Lot Essay
Included in Caroline Walker’s seminal exhibition In Every Dream Home at Pitzhanger Manor and Gallery, the present work is an extraordinary large-scale painting from the series of the same name. Spanning almost three metres in height, it depicts two women sunbathing by a swimming pool, their faces concealed beneath their wide-brimmed hats. Multiple windows reflect the sparkling blue waters, while a shadowy figure observes the spectacle from the upper floor of the house. Taking its title from the 1973 Roxy Music song ‘In Every Dream Home a Heartache’, the exhibition marked Walker’s solo institutional debut, and propelled her to public acclaim. The paintings, set in and around an idyllic property, offered disquieting snapshots of seemingly picture-perfect lives. Featuring a recurring cast of anonymous, bikini-clad women, the series cemented the subtle interrogation of female roles that would go on to define Walker’s practice. Shrouded in cinematic suspense and psychological ambiguity, Recreation Pavilion captures the virtuosic ambition of her early oeuvre: voyeurism, aspiration and seduction combine in a scene of crystalline poise, saturated with formal and narrative tension.

PROVIDED MATERIAL:
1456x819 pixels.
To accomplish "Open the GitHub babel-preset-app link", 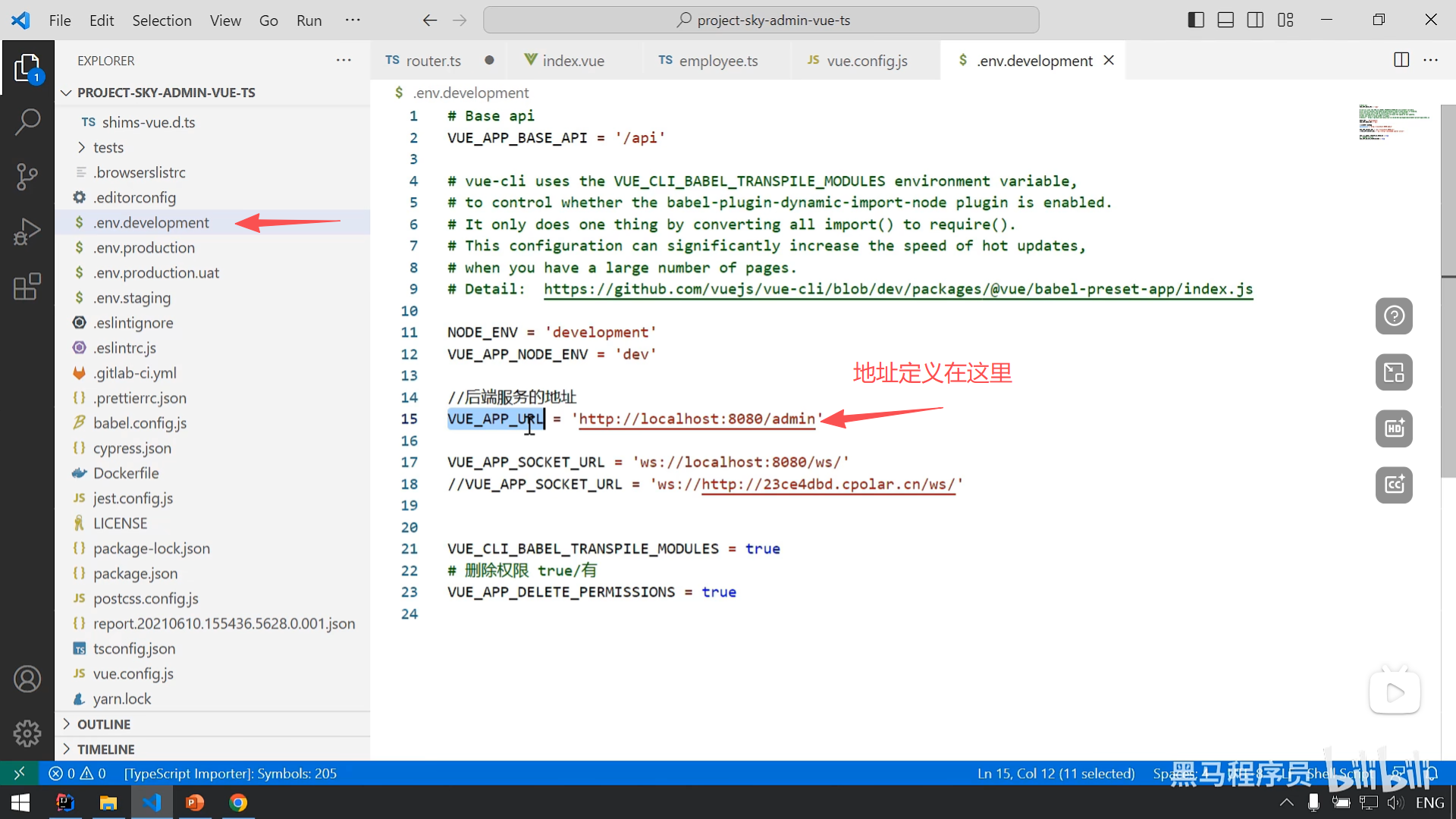I will point(898,289).
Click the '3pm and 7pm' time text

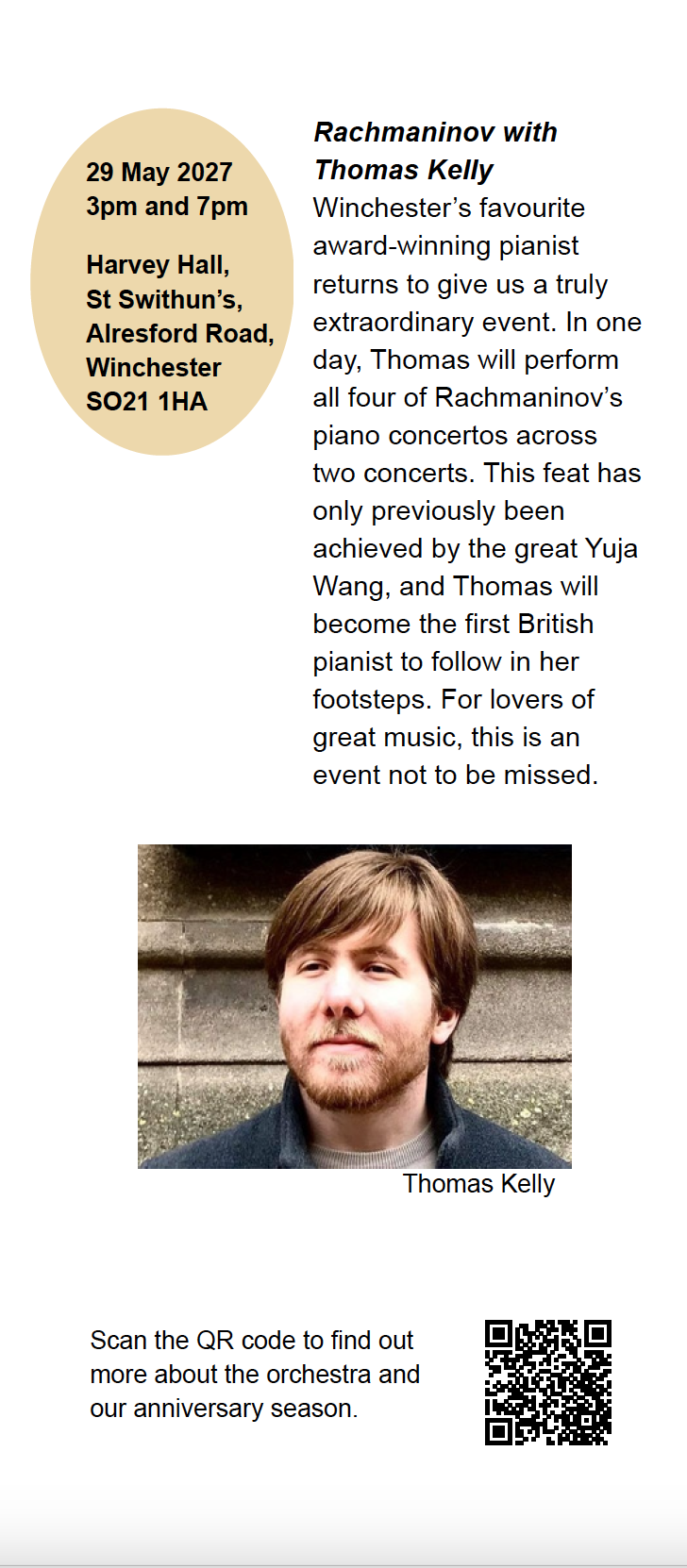[167, 206]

EXERCISE REQUIREMENTS:
Please summarize the lot essay in two sentences. The data that comes after the lot essay is separate material.

THE SOLUTION:
Recreation Pavilion is a large painting, almost three meters tall, from Caroline Walker's series In Every Dream Home. It shows two women sunbathing by a pool with their faces hidden under wide-brimmed hats while a shadowy figure watches from the house's upper floor, and it was included in the exhibition of the same name at Pitzhanger Manor and Gallery, which was Walker's solo institutional debut and propelled her to public acclaim.